Monday, July 11, 2011

FX Trading Characteristics

There is no market unified or centrally cleared for the majority of forex market trades, and there is very little cross-border regulation. Due to the over-the-counter (OTC) nature of currency markets, there are rather a number of interconnected marketplaces, where various currencies instruments are traded. This implies that there is not a single exchange rate but rather a number of different rates (prices), depending on what bank or market maker is trading, and where it is. In practice the rates are often very close, otherwise they could be tortured by arbitrageurs instantaneously. Due to London's dominance in the market, a particular currency's quoted price is normally the London market price. A joint venture of the Chicago Mercantile Exchange and Reuters, called  forex market space exposed in 2007 and aspired but failed to the role of a central market clearing mechanism.




London the main trading market center is, but New York, Tokyo, Hong Kong and Singapore are all important centers as well. Banks all over the world take part. Currency trading happens continuously throughout the day; as the Asian trading session ends, the European session launches’, followed by the North American session and then back to the Asian session, excluding weekends.

Fluctuations in exchange rates are usually occurred by actual monetary flows as well as by expectations of changes in monetary flows caused by changes in gross domestic product (GDP) growth, inflation (buying power parity theory), interest rates (interest rate parity, Domestic Fisher effect, International Fisher effect), budget and trade paucity or surpluses, large cross-border M&A deals and other macroeconomic situation. Major news is disclosed publicly, often on scheduled dates, so many people have access to the same news at the same time. However, the large banks have an important benefit; they can see their customers' order flow.

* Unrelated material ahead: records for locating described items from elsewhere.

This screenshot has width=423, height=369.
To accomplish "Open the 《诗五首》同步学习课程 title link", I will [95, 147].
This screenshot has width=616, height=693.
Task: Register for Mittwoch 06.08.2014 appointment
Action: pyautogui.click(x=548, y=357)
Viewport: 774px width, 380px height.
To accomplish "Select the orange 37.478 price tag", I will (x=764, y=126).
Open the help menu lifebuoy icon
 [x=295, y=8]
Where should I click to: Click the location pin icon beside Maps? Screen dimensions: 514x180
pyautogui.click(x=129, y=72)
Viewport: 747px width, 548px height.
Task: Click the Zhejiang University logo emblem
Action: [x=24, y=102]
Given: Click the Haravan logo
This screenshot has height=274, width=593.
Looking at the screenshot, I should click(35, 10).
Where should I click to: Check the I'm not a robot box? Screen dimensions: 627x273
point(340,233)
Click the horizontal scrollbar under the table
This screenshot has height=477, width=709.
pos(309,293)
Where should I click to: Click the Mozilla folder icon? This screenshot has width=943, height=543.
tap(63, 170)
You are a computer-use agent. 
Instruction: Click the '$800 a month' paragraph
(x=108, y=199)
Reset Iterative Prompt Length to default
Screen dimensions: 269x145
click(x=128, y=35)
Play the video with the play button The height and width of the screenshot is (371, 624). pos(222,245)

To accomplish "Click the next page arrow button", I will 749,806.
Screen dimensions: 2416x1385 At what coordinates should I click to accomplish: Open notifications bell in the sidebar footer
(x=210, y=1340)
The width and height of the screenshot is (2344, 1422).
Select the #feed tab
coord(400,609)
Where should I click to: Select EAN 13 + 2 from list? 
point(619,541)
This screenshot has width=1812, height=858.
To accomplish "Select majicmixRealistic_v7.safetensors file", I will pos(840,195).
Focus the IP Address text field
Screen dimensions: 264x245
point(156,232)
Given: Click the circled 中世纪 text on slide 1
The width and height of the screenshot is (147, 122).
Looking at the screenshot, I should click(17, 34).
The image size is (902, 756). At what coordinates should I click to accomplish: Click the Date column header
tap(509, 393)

Currencies are traded against one another. Each currency pair thus forms individual trading product and is traditionally noted XXXYYY or XXX/YYY, where XXX and YYY are the ISO 4217 international three-letter code of the currencies concerned. The first currency (XXX) is the base currency that is quoted relative to the second currency (YYY), termed as the counter currency (or quote currency). For example, the quotation EURUSD (EUR/USD) 1.5465 is the value of the euro expressed in US dollars, meaning 1 euro = 1.5465 dollars. The market convention is to quote most exchange rates against the USD with the US dollar as the base currency The exceptions are the British pound (GBP), Australian dollar (AUD), the New Zealand dollar and the EURO where the USD is the counter currency The factors that affect XXX will affect both XXXYYY and XXXZZZ. This causes positive currency correlation between XXXYYY and XXXZZZ.

On the spot market, according to the 2010 Triennial Survey, the most heavily traded bilateral currency pairs were as follows:

•    EURUSD: 28%
•    USDJPY: 14%
•    GBPUSD (also called cable): 9%

and the US currency was involved in 84.9% of transactions, followed by the euro (39.1%), the yen (19.0%), and pound sterling (12.9%).Volume percentages for all individual currencies should add up to 200%, as each transaction involves two currencies.

Trading in the euro has grown mentionably since the currency's creation in January 1999, and how long the foreign exchange market will remain dollar-centered is open to debate. Until recently, trading the euro versus a non-European currency ZZZ would have involved two trades: EURUSD and USDZZZ. The exception to this is EURJPY, which is an established traded currency pair in the interbank spot market. As the dollar's value has depreciated during 2008, interest in using the euro as reference currency for prices in commodities component of foreign reserves by banks, has increased dramatically. Transactions in the currencies of commodity-producing countries have also increased.